Braving snowy weather, Americans and Belgians gathered in the Ardennes region of Belgium on Saturday to mark the 70th anniversary of one of the biggest and bloodiest U.S. battles of World War II--the Battle of the Bulge.

Jean-Claude Klepper, 62, of Virton, Belgium, and his 15-year-old daughter Aurelie dressed up like World War II GIs to mark the occasion.

"We must never forget what happened in 1944," the elder Klepper told The Associated Press. "Many American soldiers came here to defend Europe. We must honor them for what they did."

Stephen Sams, 41, a U.S. soldier based in Germany, said for him the battle waged in the dense forests and narrow valleys of Belgium and neighboring Luxembourg epitomized "the unwillingness of American forces to give up in the face of adversity."
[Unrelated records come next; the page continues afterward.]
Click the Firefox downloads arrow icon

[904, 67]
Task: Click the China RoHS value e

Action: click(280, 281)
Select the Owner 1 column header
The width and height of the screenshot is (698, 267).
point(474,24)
Starting on Dec. 16, 1944, and for nearly six weeks, more than 600,000 American soldiers, fighting in freezing conditions and often hungry and dog-tired, took part in desperate efforts to contain, then throw back, a surprise German counteroffensive masterminded by Adolf Hitler himself.

British Prime Minister Winston Churchill hailed the ultimate result as "an ever-famous American victory." But it came at a high cost: 80,987 U.S. casualties, including 10,276 dead, 47,493 wounded and 23,218 missing, according to the U.S. Army's official history.
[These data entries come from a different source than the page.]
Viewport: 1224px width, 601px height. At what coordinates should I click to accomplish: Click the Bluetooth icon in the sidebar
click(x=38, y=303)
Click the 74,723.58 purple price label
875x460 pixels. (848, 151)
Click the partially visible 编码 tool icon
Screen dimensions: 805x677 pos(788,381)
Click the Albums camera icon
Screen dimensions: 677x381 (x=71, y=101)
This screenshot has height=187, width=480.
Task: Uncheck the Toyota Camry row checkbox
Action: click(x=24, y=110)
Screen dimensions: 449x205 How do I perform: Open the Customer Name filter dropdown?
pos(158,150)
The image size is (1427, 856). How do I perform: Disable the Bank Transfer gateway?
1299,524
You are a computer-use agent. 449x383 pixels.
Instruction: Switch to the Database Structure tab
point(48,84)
Total German casualties are estimated at 81,834, including 12,652 dead and 30,582 missing.

After the end of the battle, on Jan. 28, 1945, Allied forces attacked Germany in unison, eventually leading to the Nazi surrender and the end of World War II in Europe.  

In the town of Bastogne, where soldiers of the 101th Airborne held out despite being cut off and surrounded, shops and windows were decorated Saturday with American and Belgian flags. One local restaurant displayed a drawing of an American flag and the message "thank you."